Monday, January 17, 2022

LISTENING TO MYSELF TALK TO MYSELF

  A query came my way recently which asked a perennial question from the crowd that doesn't "get" poetry: why do people bother to write boring poetry? The question had a tangible snorting contempt to it. For him, I'd wager that he finds all poetry dull, crushingly so. But my answer was this: 

Why does anyone make boring art, since you’re asking. Poets who write boring verse are most of the people who fancy themselves wordslingers of that sort—quantity diminishes quality. It seems that most of the poems one comes across from new poets in whatever forum—magazine, open reading, workshop, high school newspaper, university press— are pretty much eccentric minds with pedestrian sense of language application who want to capture big ideas, big emotions and big spiritual concepts in pathetically clunky sentences , often choking their best ideas to death with overworked metaphors , unmusical similes and a fatal lack of self awareness whether what they spend so much time writing is something an actual reader beyond their circle of friends might want to read. 

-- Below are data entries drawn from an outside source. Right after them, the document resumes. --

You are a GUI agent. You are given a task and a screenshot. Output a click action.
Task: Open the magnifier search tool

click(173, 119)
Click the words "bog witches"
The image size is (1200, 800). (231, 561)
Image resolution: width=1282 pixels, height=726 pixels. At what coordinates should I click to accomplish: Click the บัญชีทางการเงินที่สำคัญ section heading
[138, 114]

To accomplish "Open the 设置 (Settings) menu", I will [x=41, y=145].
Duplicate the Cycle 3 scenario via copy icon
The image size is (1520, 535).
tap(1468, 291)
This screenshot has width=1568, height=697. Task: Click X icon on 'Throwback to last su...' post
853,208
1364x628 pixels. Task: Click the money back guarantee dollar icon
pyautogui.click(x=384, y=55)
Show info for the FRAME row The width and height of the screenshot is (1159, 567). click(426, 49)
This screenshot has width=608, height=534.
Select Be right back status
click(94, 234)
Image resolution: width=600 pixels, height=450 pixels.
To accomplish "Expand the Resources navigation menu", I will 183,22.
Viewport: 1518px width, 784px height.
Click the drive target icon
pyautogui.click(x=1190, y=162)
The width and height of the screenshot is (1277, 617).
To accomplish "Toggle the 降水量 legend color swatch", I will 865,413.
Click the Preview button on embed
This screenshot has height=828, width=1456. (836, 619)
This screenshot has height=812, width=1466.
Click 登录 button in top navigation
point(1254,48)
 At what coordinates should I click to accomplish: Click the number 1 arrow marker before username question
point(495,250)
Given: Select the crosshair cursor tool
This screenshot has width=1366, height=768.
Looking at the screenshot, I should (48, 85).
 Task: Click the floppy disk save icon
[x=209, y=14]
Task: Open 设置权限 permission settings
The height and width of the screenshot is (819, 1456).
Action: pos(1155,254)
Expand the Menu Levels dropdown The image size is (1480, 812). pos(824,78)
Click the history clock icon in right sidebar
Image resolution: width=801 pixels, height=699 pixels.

We also suffer from the tone-deaf experimenters who want to be abstract, avant garde and boldly innovative who haven’t the slightest idea of how to be interested in an opaque way. John Ashbery, Bob Perleman, Leslie Scalapino, Gertrude Stein—they were hard to understand as poets go, but they were lively , innovative and striking in their styles and habits of phrase making, and they are the exceptions to the idea that most avant gard poetry, as such, is abstract for its own sake and therefore useless and a grind. Consider also that there are bored and therefore boring readers of poetry who render judgements that typically amount to “meh”. These folks are a species of glum Gusses and Gussies who might as well be flipping the TV channels .

Poetry without strict meter or rhyme is hardly formless if it is done well, since I think the aesthetic of the early modernists, from Whitman through Eliot, Pound WC Williams and up through the present day was to model cadences on the inflections of real speech. Idealized speech, of course, but speech all the same as the inspiration for jettisoning the mathematical formulations that dominated serious poetry.
There is something in the best of lines of non-rhyming, unmetered poems that gets at a number of verbal nuances that might otherwise not be available to a poet concerned with adhering to a conventional approach. As with metered verse, we have concern ourselves over which poets have an ear, a musical sensibility that can select the right words for a difficult perception to get across, and who know when to pause, to construct a high, frantic rhetoric, when to calm down, when to stop talking. Robert Creeley, John Ashbery, Frank O'Hara , Thomas Lux, masters of free verse, geniuses even, are every bit important to the history and extension of poetry and poetic gesture as were the usual suspects lurking in the ranks of the older dead white males.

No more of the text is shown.